After I quit drinking, depression set in with a vengeance. I went to treatment, not for alcoholism.  I went for bulimia.  Food was my lifetime drug of choice.  Later in life, I drank to avoid eating, anything to stay thin.  My mother trained me well.  As a child, if I did not have a daily bowel movement, which was rare for me, she gave me enemas.  Looking back, I see her like a mad scientist filling the enema bag, me lying on my side on the bathroom floor.  Christ, what a psycho drama.

Anyway, I got sober.  I quite taking laxatives.  I saw a psychiatrist who prescribed Prozac.  I did yoga.  I meditated.  I learned to take care of my two children.  I worked.  I got my first full-time as the administrative assistant at a day care, but I was still miserable.  The man I loved, truly loved married  another woman.  We were together briefly in 1984.  He and I both left our spouses and  tried to make a life together.   We lived together for three months.  My love’s wife destroyed his relationship with his daughter.  On the recommendation of his attorney, he moved in with his parents.  I returned to my husband, got pregnant with my second child and made a life for myself.  I did not drink for 10 years most of which I spent in misery.  If you see pictures of me from that time, I never smiled.  I went through the paces.  I learned how to be a responsible grown up, but I was never really happy.

In 1997, I made the break.  After four unsuccessful attempts, I left my marriage.

The death of my lover’s father the previous year opened his eyes and heart to the fragility of life and to his unhappiness.  Unbeknownst to me he began planning our reunion.  He  sold his business of 20 years.  A few months later, we had a brief but fateful dinner together in Nashville.  I returned home to Memphis and told my husband I was leaving to live with Jimmy.  My children disowned me.  I cannot blame them.  I had left so many times before.   Jimmy, his name is Jimmy,  left his wife to live in a condo his cousin kept in Memphis.  My husband and I divorced somewhat amicably.  In July of 1997, I rented a duplex.  Jimmy moved in.  We began our life together in our first home.  Thirteen years later, we are still together, happily married.  My ex-husband remarried as well.  We are now all one big happy family.  Funny how things work out.

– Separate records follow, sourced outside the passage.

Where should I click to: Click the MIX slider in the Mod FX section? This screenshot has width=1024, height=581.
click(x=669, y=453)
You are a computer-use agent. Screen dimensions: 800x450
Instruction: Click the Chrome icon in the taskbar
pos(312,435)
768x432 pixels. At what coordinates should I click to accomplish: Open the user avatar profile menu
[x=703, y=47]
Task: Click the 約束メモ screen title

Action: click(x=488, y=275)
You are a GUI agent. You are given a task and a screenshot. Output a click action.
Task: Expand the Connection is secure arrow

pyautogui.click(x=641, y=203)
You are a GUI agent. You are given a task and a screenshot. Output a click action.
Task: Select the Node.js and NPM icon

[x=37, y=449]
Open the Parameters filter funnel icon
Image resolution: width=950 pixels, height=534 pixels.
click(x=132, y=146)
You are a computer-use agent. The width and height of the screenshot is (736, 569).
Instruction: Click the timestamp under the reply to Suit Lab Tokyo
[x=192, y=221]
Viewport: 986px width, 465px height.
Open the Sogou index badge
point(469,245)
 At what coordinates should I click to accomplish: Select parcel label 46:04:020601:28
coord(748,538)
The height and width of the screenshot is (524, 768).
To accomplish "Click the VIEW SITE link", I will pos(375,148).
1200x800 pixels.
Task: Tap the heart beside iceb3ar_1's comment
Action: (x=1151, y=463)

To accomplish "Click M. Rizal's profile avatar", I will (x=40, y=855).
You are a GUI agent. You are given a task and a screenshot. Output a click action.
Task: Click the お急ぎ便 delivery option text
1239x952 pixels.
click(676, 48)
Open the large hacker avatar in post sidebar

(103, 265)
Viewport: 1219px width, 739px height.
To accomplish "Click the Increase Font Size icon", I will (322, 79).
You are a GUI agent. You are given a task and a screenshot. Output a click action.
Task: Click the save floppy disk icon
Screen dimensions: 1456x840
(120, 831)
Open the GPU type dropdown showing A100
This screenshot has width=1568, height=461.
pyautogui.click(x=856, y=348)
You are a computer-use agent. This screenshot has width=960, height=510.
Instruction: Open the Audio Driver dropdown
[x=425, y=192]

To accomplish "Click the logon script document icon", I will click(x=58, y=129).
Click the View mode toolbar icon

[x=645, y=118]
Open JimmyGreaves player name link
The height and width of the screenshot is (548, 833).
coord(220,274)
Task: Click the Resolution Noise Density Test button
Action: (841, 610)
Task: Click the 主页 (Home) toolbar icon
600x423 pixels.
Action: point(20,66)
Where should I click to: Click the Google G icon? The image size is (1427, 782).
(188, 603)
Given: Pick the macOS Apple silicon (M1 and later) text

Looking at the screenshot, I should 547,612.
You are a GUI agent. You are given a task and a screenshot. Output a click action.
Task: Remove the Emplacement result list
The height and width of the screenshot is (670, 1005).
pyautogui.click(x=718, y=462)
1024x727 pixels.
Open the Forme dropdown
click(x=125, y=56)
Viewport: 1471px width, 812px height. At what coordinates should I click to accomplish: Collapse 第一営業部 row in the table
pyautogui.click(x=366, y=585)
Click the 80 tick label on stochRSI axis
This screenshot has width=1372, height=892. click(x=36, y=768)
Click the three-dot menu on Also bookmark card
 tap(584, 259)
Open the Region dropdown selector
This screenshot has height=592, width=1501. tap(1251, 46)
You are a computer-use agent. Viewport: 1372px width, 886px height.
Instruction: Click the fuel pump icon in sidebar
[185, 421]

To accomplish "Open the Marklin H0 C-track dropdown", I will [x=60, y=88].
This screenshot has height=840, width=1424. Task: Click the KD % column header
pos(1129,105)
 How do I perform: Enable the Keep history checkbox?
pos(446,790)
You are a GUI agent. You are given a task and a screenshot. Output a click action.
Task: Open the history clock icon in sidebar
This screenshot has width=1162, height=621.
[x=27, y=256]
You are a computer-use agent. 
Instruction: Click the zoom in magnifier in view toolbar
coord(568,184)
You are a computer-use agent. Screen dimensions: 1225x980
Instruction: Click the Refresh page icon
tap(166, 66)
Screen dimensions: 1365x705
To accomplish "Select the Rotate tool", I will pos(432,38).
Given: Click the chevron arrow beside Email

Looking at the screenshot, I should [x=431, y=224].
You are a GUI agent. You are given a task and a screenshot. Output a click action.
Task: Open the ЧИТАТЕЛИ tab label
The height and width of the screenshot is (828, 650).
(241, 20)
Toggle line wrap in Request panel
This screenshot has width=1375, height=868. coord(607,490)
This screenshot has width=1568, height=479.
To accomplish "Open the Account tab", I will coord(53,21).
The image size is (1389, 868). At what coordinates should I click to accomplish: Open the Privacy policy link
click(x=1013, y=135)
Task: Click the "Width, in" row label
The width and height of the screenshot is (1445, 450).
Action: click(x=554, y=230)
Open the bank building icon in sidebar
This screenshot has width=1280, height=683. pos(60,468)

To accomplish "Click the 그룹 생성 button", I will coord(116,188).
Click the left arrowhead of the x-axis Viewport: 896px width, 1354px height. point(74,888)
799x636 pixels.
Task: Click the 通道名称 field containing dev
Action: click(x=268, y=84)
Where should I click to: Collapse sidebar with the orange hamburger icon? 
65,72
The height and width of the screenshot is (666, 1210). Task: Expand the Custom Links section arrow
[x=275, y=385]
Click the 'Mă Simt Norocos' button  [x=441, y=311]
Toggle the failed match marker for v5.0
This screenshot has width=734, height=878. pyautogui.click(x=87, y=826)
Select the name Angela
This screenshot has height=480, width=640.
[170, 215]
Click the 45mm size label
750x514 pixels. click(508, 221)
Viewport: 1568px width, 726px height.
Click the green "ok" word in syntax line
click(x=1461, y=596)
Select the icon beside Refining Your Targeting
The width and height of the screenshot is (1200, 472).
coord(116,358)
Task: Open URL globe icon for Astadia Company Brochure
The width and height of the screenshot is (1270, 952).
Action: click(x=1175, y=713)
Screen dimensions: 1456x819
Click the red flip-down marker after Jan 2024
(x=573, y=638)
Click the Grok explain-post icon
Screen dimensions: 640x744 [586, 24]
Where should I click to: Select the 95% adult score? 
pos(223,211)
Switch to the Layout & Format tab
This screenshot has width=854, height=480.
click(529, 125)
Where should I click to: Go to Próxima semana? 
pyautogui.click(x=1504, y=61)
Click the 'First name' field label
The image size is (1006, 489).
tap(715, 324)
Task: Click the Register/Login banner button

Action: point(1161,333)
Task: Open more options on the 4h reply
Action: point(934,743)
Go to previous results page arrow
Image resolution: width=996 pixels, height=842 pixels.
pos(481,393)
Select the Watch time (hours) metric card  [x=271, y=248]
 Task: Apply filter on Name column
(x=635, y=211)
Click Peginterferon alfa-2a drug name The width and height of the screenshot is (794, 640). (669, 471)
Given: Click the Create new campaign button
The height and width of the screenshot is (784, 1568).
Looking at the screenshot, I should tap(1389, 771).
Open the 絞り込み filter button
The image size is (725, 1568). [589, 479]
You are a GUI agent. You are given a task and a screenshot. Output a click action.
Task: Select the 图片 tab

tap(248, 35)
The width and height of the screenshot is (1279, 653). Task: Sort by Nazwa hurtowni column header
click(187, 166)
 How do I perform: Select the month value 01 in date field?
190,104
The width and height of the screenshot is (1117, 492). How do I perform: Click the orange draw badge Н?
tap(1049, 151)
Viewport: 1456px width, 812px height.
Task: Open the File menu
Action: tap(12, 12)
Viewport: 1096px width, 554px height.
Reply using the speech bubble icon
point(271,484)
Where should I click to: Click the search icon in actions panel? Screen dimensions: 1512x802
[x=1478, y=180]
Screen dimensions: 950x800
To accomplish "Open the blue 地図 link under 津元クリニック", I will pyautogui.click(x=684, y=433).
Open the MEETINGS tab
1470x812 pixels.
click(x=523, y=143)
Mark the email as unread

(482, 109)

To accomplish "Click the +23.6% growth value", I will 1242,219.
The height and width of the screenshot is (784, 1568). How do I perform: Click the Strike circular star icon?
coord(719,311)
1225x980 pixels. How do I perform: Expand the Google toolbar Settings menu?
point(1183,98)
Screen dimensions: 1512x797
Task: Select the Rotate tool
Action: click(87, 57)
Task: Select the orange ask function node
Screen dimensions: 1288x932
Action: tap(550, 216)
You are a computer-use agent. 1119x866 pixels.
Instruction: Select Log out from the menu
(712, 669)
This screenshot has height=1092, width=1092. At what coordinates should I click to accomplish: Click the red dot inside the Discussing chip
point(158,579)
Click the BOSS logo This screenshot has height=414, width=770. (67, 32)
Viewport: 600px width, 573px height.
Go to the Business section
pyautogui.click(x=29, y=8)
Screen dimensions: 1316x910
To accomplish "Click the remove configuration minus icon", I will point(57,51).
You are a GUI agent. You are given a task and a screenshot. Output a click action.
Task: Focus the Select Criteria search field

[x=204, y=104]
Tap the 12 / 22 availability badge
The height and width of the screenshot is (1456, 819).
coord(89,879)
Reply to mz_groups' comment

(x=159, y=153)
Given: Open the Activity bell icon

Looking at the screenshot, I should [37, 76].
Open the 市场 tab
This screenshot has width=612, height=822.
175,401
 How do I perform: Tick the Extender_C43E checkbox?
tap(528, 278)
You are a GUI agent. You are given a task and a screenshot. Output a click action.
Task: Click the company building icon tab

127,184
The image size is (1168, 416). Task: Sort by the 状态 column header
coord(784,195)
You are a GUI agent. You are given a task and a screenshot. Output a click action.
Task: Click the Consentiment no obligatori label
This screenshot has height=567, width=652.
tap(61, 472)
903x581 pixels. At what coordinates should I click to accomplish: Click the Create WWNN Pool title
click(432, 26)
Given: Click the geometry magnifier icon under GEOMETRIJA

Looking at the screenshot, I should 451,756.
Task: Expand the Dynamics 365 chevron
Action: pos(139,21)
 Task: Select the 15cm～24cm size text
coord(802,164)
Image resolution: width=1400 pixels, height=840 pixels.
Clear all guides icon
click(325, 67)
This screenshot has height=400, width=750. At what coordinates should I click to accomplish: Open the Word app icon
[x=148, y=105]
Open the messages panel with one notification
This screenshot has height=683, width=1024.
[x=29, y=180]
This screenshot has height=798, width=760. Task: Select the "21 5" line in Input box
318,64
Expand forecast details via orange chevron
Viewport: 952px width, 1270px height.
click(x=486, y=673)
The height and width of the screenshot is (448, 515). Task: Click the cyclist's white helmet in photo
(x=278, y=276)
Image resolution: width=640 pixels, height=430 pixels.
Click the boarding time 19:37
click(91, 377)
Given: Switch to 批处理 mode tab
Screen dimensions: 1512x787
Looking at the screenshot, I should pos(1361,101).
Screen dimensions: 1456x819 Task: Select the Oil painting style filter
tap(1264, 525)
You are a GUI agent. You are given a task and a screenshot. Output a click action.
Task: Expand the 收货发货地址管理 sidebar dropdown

DSCN0027Why am i telling this story?  Drinking today is not the escape it was for me in the late 1980’s.  I am abstaining today because I want to really see myself.  If I drink again, it will be because I make choice to do so, not because of some nameless inner demon.  This is so f_ _king complicated.  But then life is a mess, a grand and wonderful mess and I love it.

Pema Chodron says,  “The humor of practice and the beauty of practice is that going from one extreme to another is not considered to be an obstacle.   Basically, once we have some sort of joyful curiosity about the whole thing, it’s simply all information, gathering the information we need to find our own balance.”

She goes on to say, “Learning to be not too tight and not too loose is an individual journey through which you discover how to find your own balance: how to relax when you find yourself being too rigid; how to become more elegant and precise when you find yourself being too casual.”

Trungpa Rinpoche, the Buddhist teacher says, Buddhism doesn’t tell you what is false and what is true, but it encourages you to find our for yourself.”

I have tried labeling myself an alcoholic in hopes that the name would bring some relief.  It has not.

My first yoga teacher, Felicity Green told me, “Avoid labels.  They imprison you.”  I am gathering information.